10/30/2014 10:56:25 AM

While proposing the removal of personal income tax from the earnings of casino and lottery winners, the Vietnamese government has also suggested a 5 per cent increase in special consumption tax for casinos.

 The government told the National Assembly last week  that the personal income tax (PIT) on earnings derived from casinos should be removed. Under the existing Law on Personal Tax Income, a 10 per cent tax shall be imposed on winners of more than VND10 million ($47.6) in casinos and lotteries.

“Still, it is impossible to determine people’s winnings. Thus, it is also difficult to tax such earnings,” said Minister of Finance Dinh Tien Dung.

Some countries and territories like the Philippines, Singapore, Laos, Malaysia and Macau do not impose any PIT on casino and lottery winners, but they have tax mechanisms to collect PIT. For example, in Singapore, foreigners are required to show their passports if they want to enter a casino. However, Singaporean citizens have to pay 100 Singaporean dollars ($80) before they are allowed to enter a casino.

“So the government has asked the National Assembly to eliminate the PIT for these winners,” Dung said.

The removal of PIT will mean the state coffers will annually suffer from a shortfall of about VND200 billion ($9.52 million). However, this sum will be offset by an increase in special consumption tax (SCT).

The government has also proposed increasing the SCT for casinos from the current 30 per cent to 35 per cent under the draft amendments to the existing Law on Special Consumption Tax.
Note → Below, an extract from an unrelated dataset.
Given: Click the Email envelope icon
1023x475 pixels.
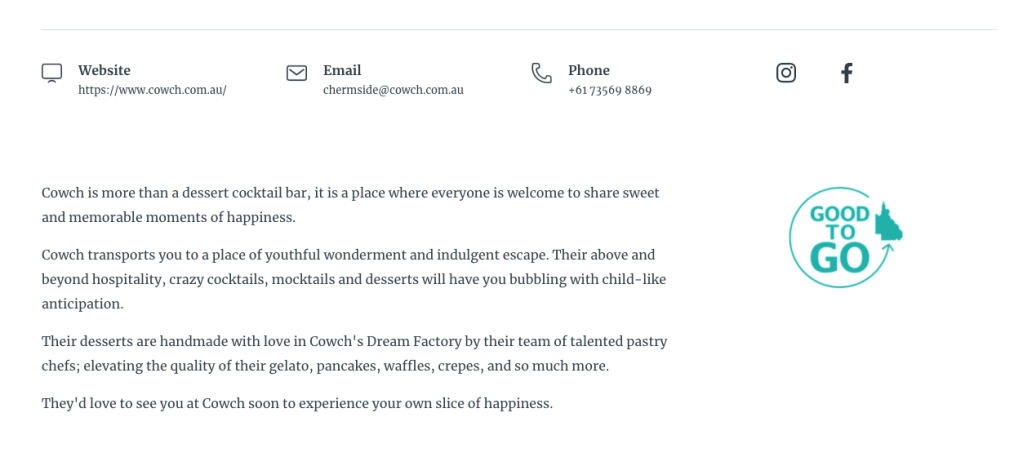Looking at the screenshot, I should [297, 73].
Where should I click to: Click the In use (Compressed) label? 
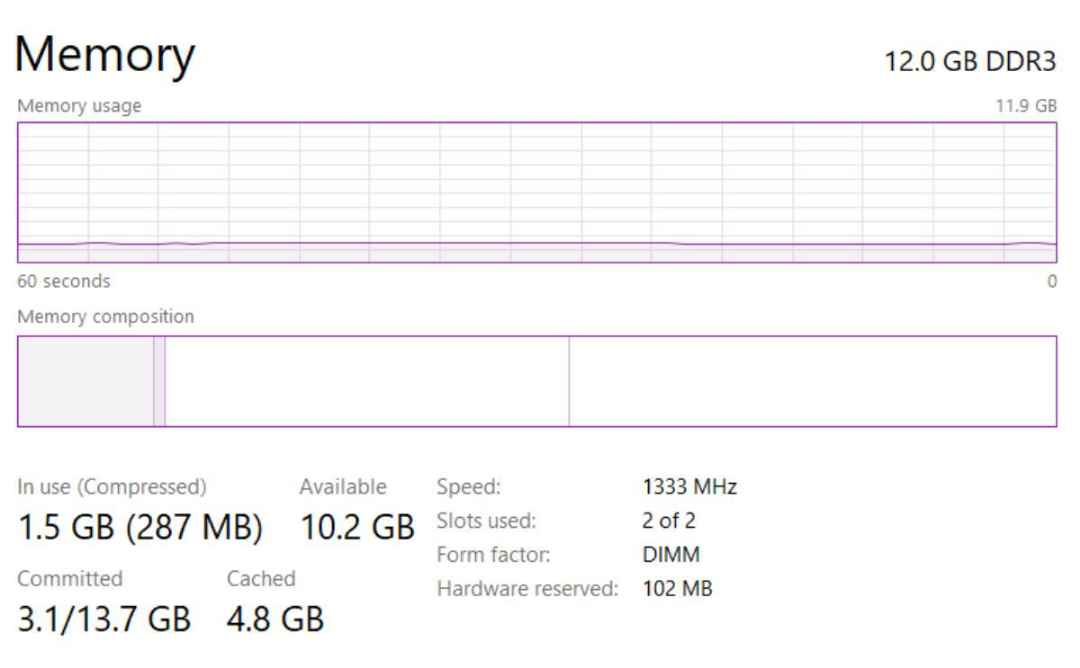pos(112,487)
If this increase is approved by the National Assembly, it will estimatedly add VND517 billion ($24.62 million) to the state budget annually.
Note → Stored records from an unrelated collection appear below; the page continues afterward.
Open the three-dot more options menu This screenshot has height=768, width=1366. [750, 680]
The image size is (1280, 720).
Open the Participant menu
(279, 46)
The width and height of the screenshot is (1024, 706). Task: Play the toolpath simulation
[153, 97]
Casinos in Vietnam are currently subject to a 30 per cent SCT rate,  corporate income tax of 22 per cent (20 per cent from 2016), and value added tax of 10 per cent.
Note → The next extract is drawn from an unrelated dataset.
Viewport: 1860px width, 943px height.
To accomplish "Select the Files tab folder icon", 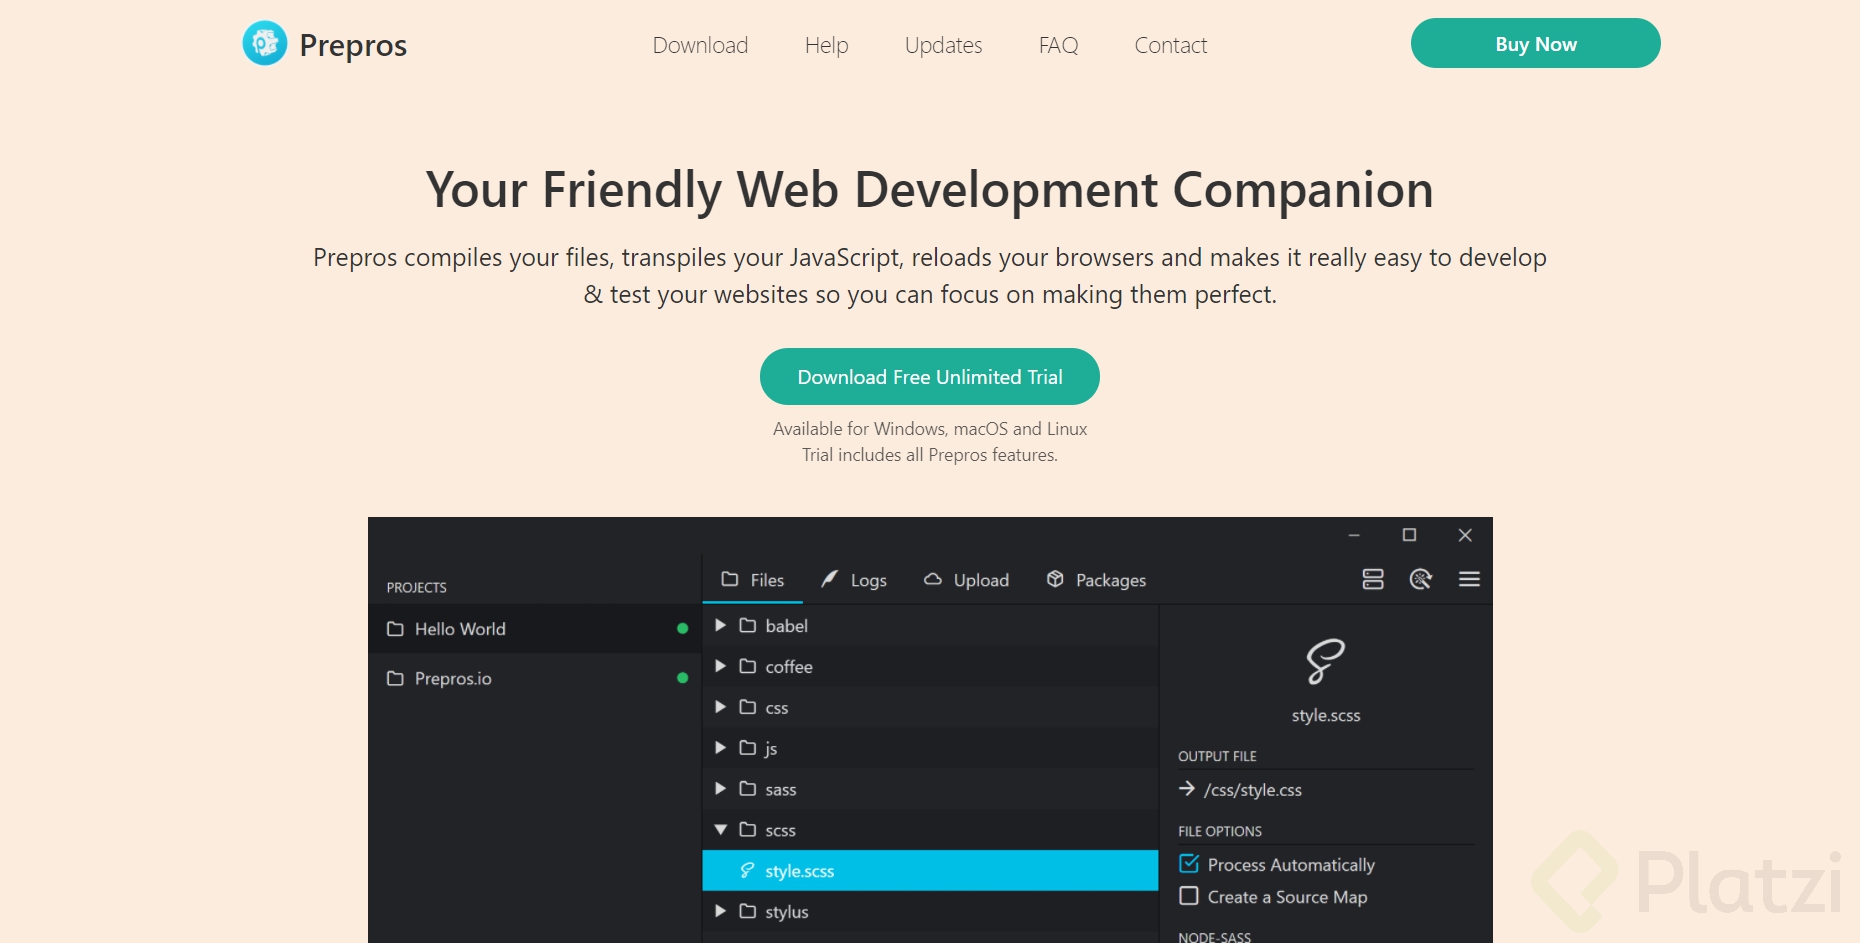I will (x=730, y=580).
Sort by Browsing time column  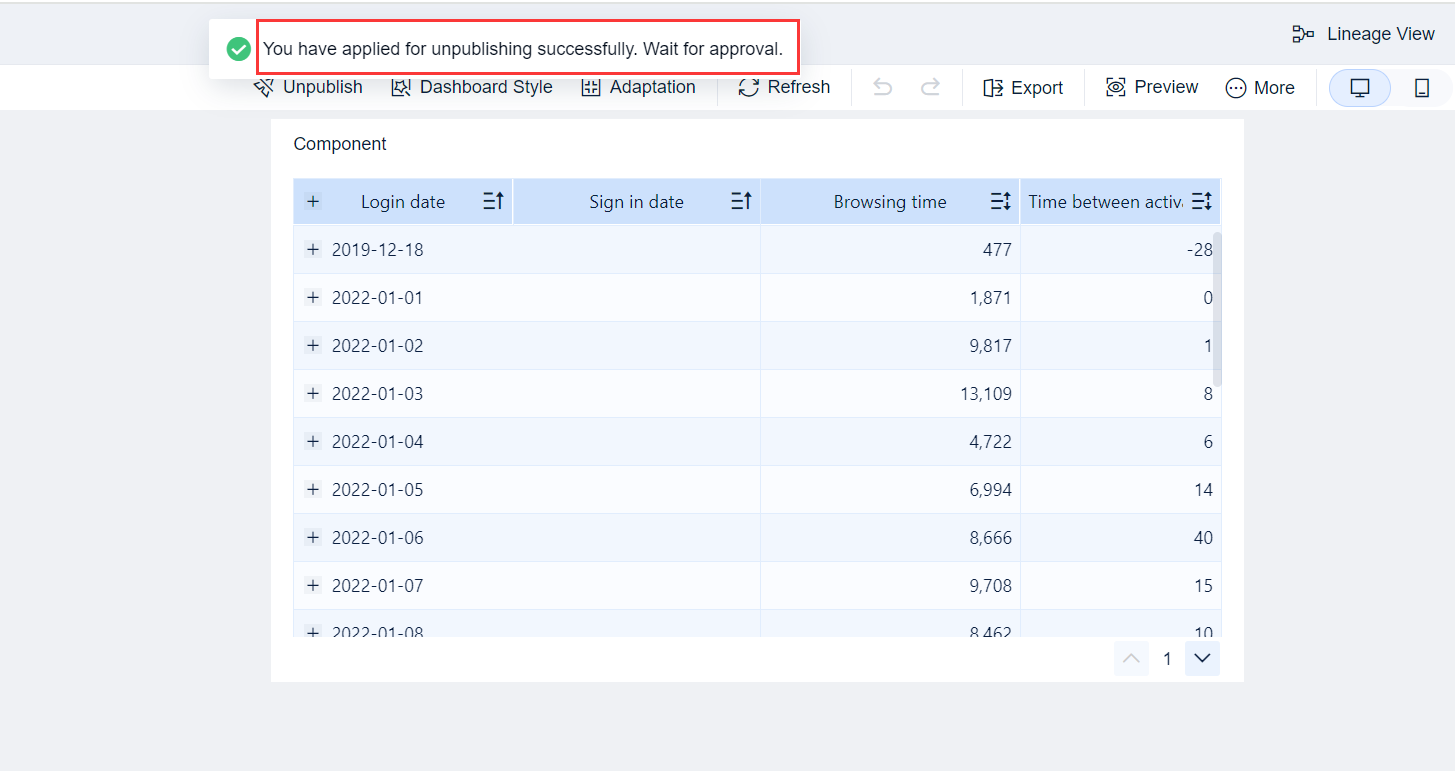click(x=1000, y=202)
“The rise in SCT for casinos and the removal of CIT for casino winners will help simplify tax policies for casinos in line with international practices,” said a government report on the impacts of the draft amendments. “Under [the Ministry of Finance’s] calculations, the contributions made to the state budget by businesses will not change after the rise in SCT and removal of CIT.”

Daniel A. Witt, president of Washington, DC-based International Tax and Investment Centre, told VIR that the government should carefully study responses from the public and enterprises before revising any tax rates.

“Any tax rise should be subject to a roadmap. Vietnam should shun creating tax shocks. It should use a gradual multi-year approach across all products when increasing SCT,” he said.

There are now seven licensed casino projects in Vietnam, with six currently in operation. Five small-scale casinos are operating in Haiphong and Danang cities and the provinces of Lao Cai and Quang Ninh, while a large-scale casino is operational in the southern province of Ba Ria-Vung Tau.